Spina alla festa di Sant’Eustachio

Il vescovo in paese per i 300 anni della statua in legno di cerro
SCANNO. Festeggiato domenica scorsa dalla comunità locale il santo patrono di Scanno, Sant’Eustachio e per celebrare i i 300 anni della statua è intervenuto anche il vescovo di Sulmona, monsignor Angelo Spina, accompagnato da tutti sacerdoti scannesi.
Oltre al parroco don Carmelo Rotolo, hanno fatto ritorno in paese don Maurizio Nannarone, vicario generale del vescovo, padre Alfiere Rotolo, don Luigi Carfagnini, don Andrea Accivile e don Luigi Ferrari.
«Alla popolazione la realizzazione della statua costò 50 ducati d’oro», ha ricordato il vescovo Spina, «e fu portata a spalla in paese da otto giovani pastori in meno di otto giorni». La statua di Sant’Eustachio è datata 2 luglio 1715 ed è un’opera realizzata in legno di cerro dallo scultore e intagliatore Giovanni Leonardo Manzoli di Brittoli.
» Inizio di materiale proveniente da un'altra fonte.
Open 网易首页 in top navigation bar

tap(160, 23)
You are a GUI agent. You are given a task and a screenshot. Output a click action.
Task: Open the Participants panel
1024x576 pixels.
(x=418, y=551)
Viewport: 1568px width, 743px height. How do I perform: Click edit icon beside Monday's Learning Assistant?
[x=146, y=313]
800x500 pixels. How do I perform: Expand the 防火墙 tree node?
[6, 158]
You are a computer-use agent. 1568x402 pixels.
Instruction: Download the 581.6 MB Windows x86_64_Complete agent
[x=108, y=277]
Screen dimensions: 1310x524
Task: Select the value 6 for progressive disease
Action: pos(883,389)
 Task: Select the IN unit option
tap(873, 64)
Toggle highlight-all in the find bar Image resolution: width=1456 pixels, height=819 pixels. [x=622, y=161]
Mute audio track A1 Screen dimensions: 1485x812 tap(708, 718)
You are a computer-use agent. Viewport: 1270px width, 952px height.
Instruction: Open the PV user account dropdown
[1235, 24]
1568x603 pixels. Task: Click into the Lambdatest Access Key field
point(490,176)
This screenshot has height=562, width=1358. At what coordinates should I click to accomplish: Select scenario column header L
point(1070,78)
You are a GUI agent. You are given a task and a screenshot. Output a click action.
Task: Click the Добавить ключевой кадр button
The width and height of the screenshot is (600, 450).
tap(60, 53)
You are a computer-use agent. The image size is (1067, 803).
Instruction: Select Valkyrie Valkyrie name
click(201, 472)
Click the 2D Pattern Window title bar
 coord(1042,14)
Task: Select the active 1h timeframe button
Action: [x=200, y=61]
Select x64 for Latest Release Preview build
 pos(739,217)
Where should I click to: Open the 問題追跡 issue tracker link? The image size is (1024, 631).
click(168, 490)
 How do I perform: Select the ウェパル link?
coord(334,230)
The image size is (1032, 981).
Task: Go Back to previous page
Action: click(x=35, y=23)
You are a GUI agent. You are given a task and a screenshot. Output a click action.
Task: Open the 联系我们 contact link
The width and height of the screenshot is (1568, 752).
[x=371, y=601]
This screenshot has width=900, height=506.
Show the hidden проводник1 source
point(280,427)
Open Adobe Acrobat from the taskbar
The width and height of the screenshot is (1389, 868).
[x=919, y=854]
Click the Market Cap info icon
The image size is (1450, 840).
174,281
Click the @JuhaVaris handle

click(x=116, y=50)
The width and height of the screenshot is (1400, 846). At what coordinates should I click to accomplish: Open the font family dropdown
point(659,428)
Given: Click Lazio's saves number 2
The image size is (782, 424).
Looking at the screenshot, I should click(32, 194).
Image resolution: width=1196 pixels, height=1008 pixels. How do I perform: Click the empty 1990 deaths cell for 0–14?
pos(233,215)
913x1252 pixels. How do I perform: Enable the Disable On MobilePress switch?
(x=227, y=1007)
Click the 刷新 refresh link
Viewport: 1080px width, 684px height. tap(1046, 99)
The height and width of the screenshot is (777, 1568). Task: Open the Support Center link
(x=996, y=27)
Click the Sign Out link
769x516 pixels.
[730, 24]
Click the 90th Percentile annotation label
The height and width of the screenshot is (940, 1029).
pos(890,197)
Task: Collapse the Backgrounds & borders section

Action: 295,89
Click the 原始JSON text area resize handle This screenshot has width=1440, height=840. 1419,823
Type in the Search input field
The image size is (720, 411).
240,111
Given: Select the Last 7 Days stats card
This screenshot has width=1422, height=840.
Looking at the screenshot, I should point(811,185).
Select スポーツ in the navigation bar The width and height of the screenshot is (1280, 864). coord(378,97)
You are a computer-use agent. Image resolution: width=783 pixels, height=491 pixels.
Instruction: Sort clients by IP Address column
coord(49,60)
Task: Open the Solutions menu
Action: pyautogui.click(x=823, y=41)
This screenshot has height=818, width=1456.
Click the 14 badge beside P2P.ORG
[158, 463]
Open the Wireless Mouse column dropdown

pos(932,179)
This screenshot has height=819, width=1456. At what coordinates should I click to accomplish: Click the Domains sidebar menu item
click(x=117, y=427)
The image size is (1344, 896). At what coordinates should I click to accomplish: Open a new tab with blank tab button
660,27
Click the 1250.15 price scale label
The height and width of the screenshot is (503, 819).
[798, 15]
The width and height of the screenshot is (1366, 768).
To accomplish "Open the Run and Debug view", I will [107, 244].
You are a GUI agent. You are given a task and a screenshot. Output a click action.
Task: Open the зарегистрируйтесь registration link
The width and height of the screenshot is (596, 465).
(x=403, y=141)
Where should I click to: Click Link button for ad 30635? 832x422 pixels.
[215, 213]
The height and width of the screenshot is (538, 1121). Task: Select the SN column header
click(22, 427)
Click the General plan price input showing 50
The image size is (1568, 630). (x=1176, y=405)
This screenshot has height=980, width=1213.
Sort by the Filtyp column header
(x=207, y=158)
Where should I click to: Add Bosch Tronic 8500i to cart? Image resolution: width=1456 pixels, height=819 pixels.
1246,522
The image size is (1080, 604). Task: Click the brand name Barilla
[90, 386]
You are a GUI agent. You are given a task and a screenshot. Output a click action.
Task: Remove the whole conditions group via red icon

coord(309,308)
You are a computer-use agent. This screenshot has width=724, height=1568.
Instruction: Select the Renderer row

Nel corso di questi tre secoli di processioni ed esposizioni (su altari diversi) la statua ha subìto solo due interventi di restauro: uno realizzato da Giuseppe Garofalo e l’altro dal consorzio Kermes di Roma.
Per la ricorrenza è stata allestita anche mostra di oggetti sacri, molto apprezzata da residenti e turisti. (m.lav.)